** Opening Data records block **

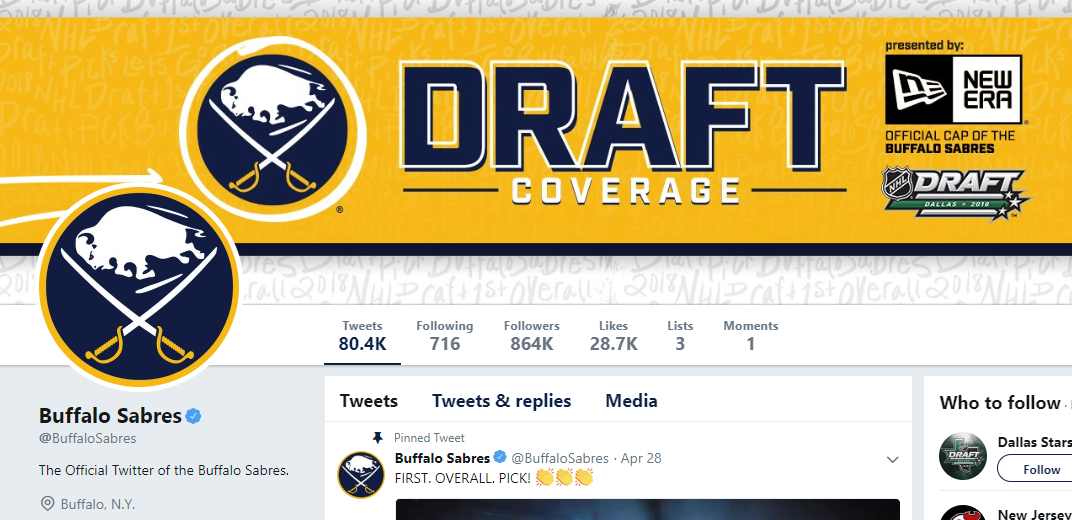Open the Likes 28.7K stat

pyautogui.click(x=613, y=335)
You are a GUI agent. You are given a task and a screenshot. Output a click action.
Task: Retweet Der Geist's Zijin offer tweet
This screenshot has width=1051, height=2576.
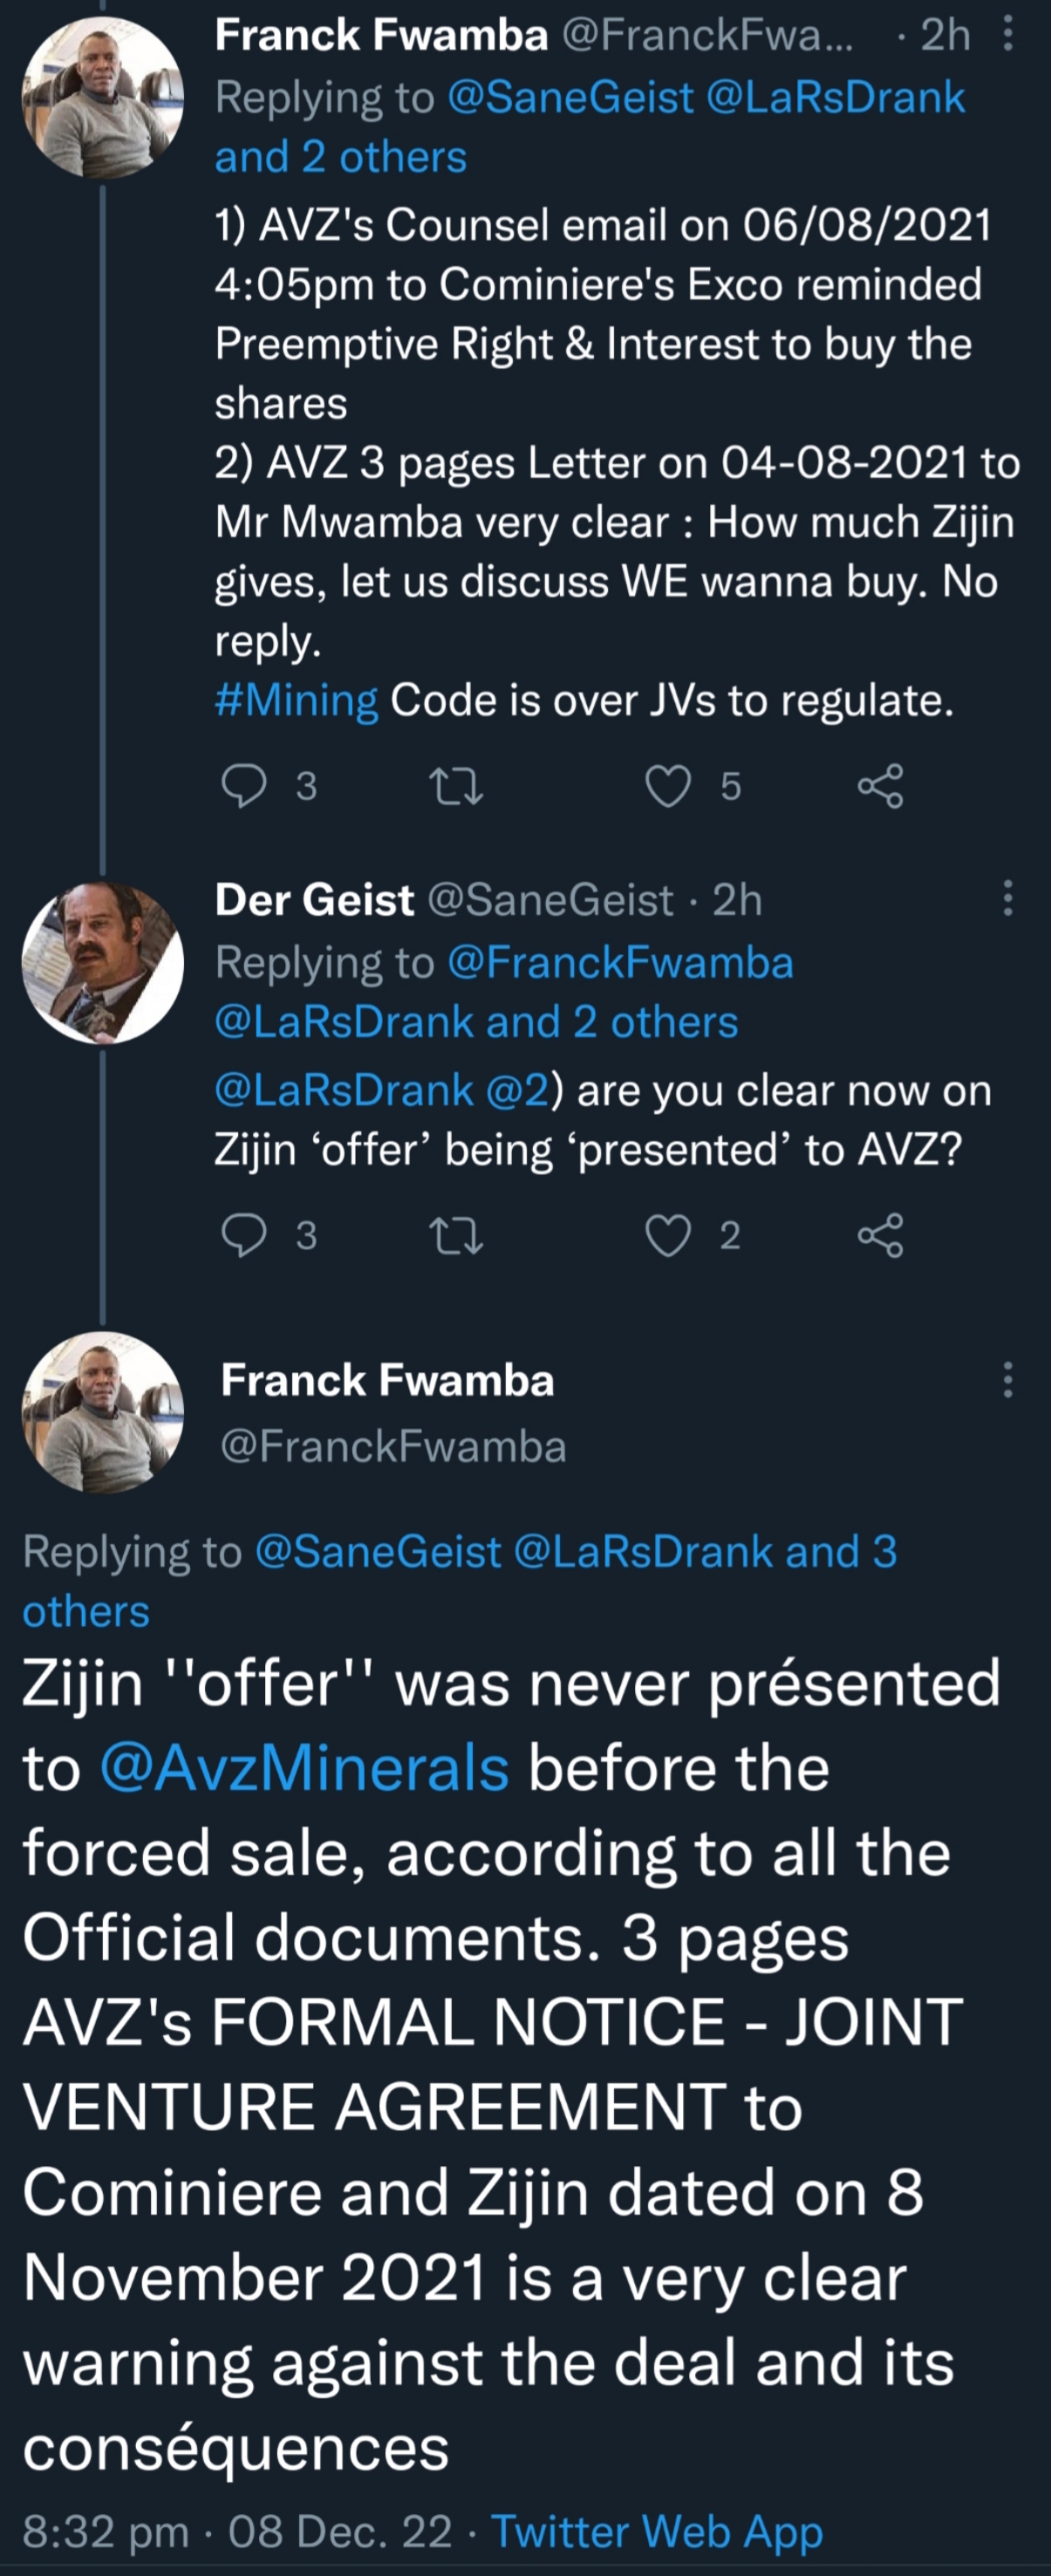point(456,1235)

** Closing Data records block **

Line by line, reproduce exactly the lines from the one containing "Task: Retweet Der Geist's Zijin offer tweet" through the final line of the material, both included, leaving every picture out.

Task: Retweet Der Geist's Zijin offer tweet
This screenshot has width=1051, height=2576.
point(456,1235)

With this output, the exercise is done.